__Work instruction__.
Counting only the lines below that contain the word "computer", what is the total? Give it with no other words.

__Source information__.
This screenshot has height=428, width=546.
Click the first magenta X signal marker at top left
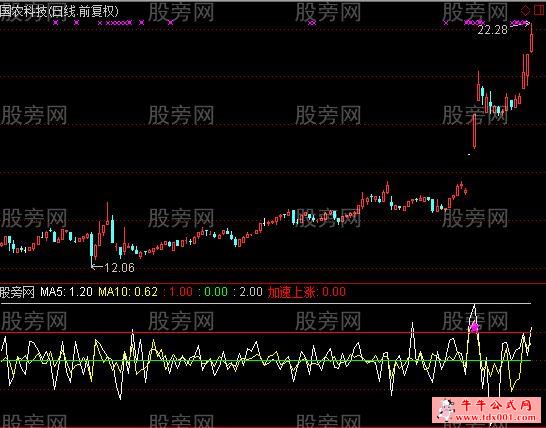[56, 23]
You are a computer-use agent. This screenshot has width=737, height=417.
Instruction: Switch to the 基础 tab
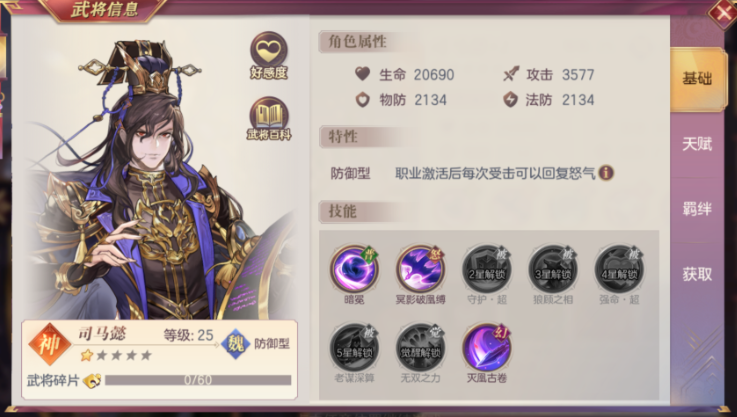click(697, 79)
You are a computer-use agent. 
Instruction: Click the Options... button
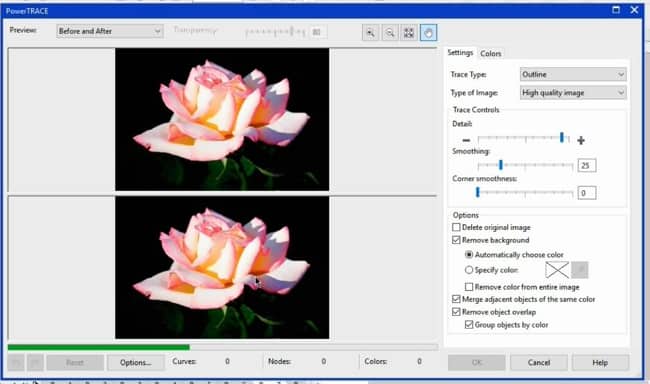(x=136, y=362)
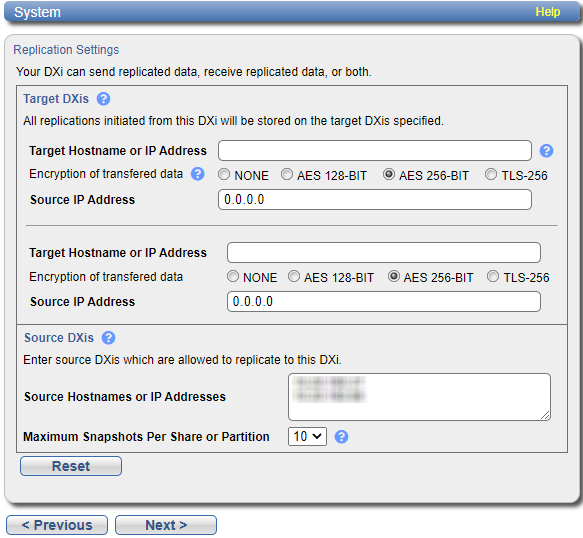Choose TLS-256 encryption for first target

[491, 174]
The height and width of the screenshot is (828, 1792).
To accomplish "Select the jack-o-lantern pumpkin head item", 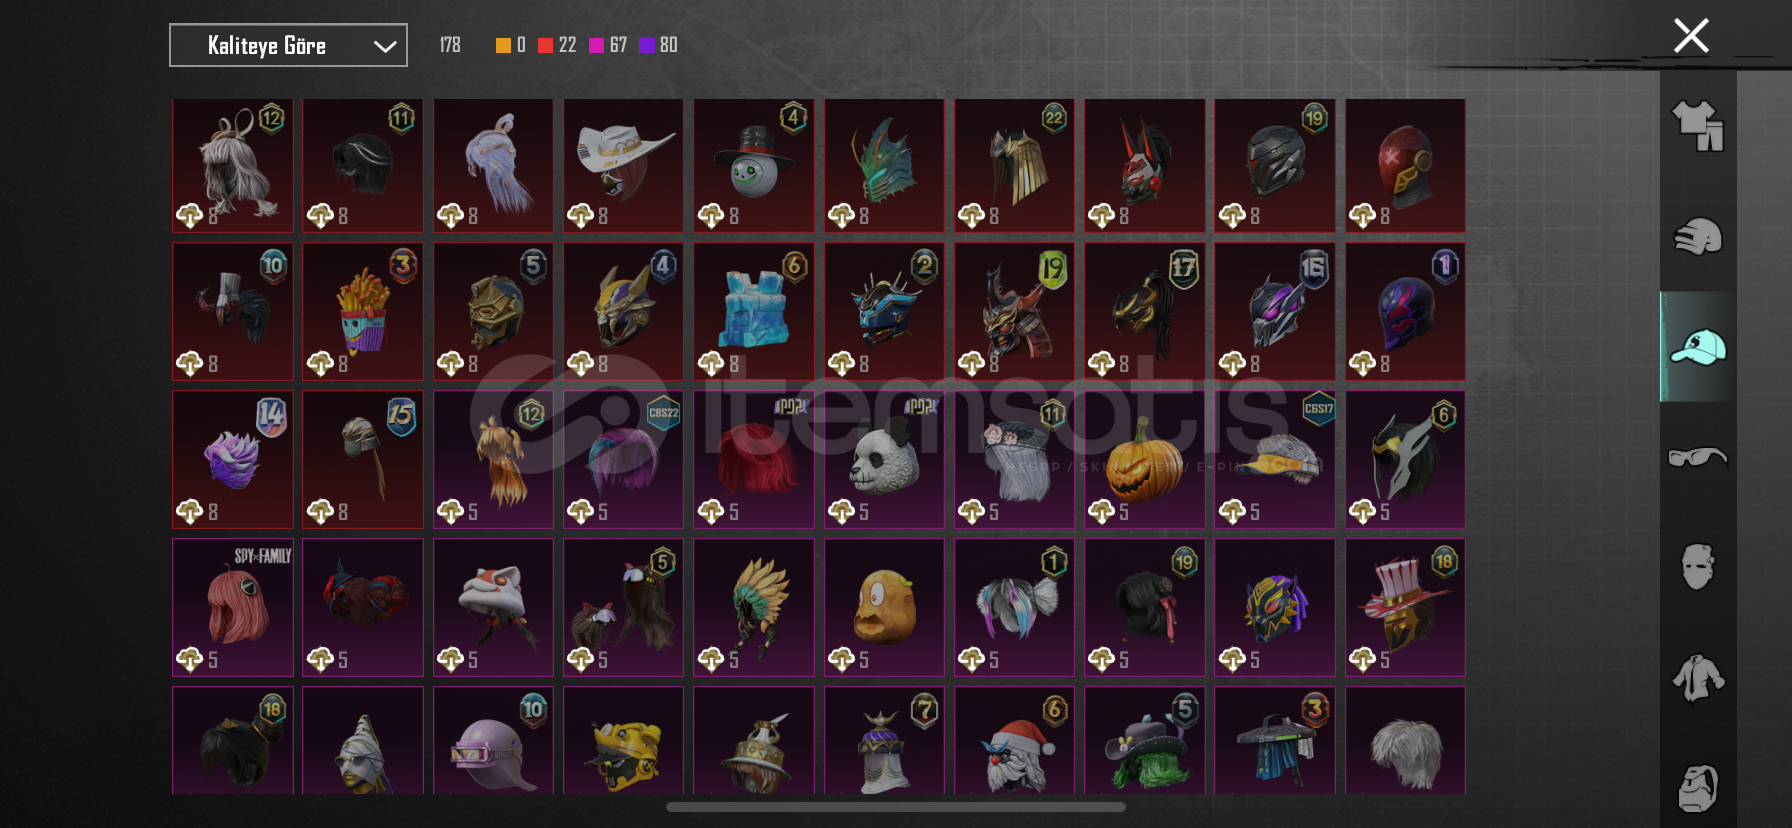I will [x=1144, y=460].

__Task result__.
2